As a student, you may recall using what is known as a mnemonic to help you learn or remember important information. A mnemonic is a simple shortcut that helps us associate the information we want to remember with an image, a sentence, or a word. When it comes to stroke awareness, using F.A.S.T. and M.A.N.G.O. are two that just might make the difference between life and death, or save someone from permanent disability.
It is a known fact within the medical community that when it comes to stroke care, time is brain. The speed of receiving medical treatment is critical in lessening the potential impact of brain damage, leading the American Stroke Association to adopt the mnemonic appropriately known as F.A.S.T. First introduced in the United Kingdom in 1998, F.A.S.T. is used to help detect if a person is having a stroke and increase the responsiveness to seeking medical attention. “The central area of the brain will die within minutes,” says Dr. Hunter Brown, Board Certified Emergency Medicine Physician at Physicians Regional Healthcare System. “When patients are concerned about stroke, they need to think F.A.S.T. to recognize symptoms and seek medical treatment as quickly as possible.” This means:
(F) Face – Is there any facial asymmetry?
(A) Arm – Is one arm being weaker or more numb than the other? Does one arm drift downward when a person tries to raise both arms?
(S) Speech – Is there any difficulty with speech?
(T) Time – If so, it’s time to call 911
M.A.N.G.O. is a mnemonic that is currently being used at Physicians Regional and is used for screening symptoms of a Large Vessel Occlusion, a clot in one of the main arteries in the brain that is causing the stroke. If a patient presents with signs and symptoms of a stroke, the emergency room will alert staff overhead of a Stroke Alert. If that Stroke Alert’s neuro-imaging (CT) shows a suspected large vessel occlusion then a M.A.N.G.O. alert will be overhead. “This will signal team members involved in a neuro-interventional radiologic procedure to report to the neuro-interventional suite,”
says Diana Trupiano, RN, MSN, SCRN, Director of Stroke Services at Physicians Regional Healthcare System. “Additional IV sites are placed and advanced imaging is added. Neuro-Interventionalists are available 24/7 to view the scans allowing for a decision to be determined almost immediately after the CT scan.” M.A.N.G.O. identifies a patient experiencing:
(M) Motor Weakness
(A) Aphasia – Does the patient have the ability to understand or express speech? Can they name two objects (Expressive)? Can they follow two commands (Receptive)?
(N) Neglect – Is the patient unable to feel both sides at the same time, or unable to identify their own arm, or ignoring on one side?
(G) Gaze Preference – Does the patient have the inability to track an object or are they experiencing double vision?
(O) Optic Field – Is the patient’s optic field cut or are they experiencing any new blindness?

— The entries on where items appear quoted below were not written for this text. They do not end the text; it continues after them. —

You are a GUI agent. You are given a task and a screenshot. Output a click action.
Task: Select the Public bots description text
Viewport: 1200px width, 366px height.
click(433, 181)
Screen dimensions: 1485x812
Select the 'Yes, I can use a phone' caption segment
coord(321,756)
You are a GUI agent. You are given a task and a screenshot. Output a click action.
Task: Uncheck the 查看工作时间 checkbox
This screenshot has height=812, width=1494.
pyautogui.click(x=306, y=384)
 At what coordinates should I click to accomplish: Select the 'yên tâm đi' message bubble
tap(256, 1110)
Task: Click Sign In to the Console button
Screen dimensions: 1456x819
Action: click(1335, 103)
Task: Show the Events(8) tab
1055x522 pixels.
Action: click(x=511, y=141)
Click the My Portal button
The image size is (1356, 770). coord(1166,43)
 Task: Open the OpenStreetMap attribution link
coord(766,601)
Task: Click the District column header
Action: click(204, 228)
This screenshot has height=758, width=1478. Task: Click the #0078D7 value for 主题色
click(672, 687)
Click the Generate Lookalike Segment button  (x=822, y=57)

No matter which mnemonic is used in stroke care, time is of the essence when it comes to recognizing symptoms and seeking treatment. “Large vessel occlusions can be very debilitating if not caught and treated in a rapid amount of time,” says Trupiano. According to the National Institutes of Health, a one hour delay in treatment for a large vessel ischemic stroke equates to 3.6 years of normal brain aging, and 120 million neurons are lost each hour1. “The goal of our stroke team is to have every patient walk out with minimal deficits.”
Physicians Regional – Pine Ridge is a designated Comprehensive Stroke Center by the Florida Agency for Health Care Administration (AHCA). This designation is based on standards set by the AHCA that distinguishes hospitals with infrastructure, staff, and training to receive and treat patients with all types of strokes. In addition, the Pine Ridge and Collier Boulevard locations are designated Primary Stroke Centers and are a 3-time recipient of the American Heart Association/American Stroke Association’s Get With The Guidelines®-Stroke Gold Plus Quality Achievement Award. The award recognizes the hospital’s commitment to ensuring stroke patients receive the most appropriate treatment according to nationally recognized, research-based guidelines. Physicians
Regional emergency departments offer 24-hour care by board-certified physicians, and are located at Physicians Regional – Pine Ridge, 6101 Pine Ridge Road and Physicians Regional – Collier Blvd, 8300 Collier Boulevard.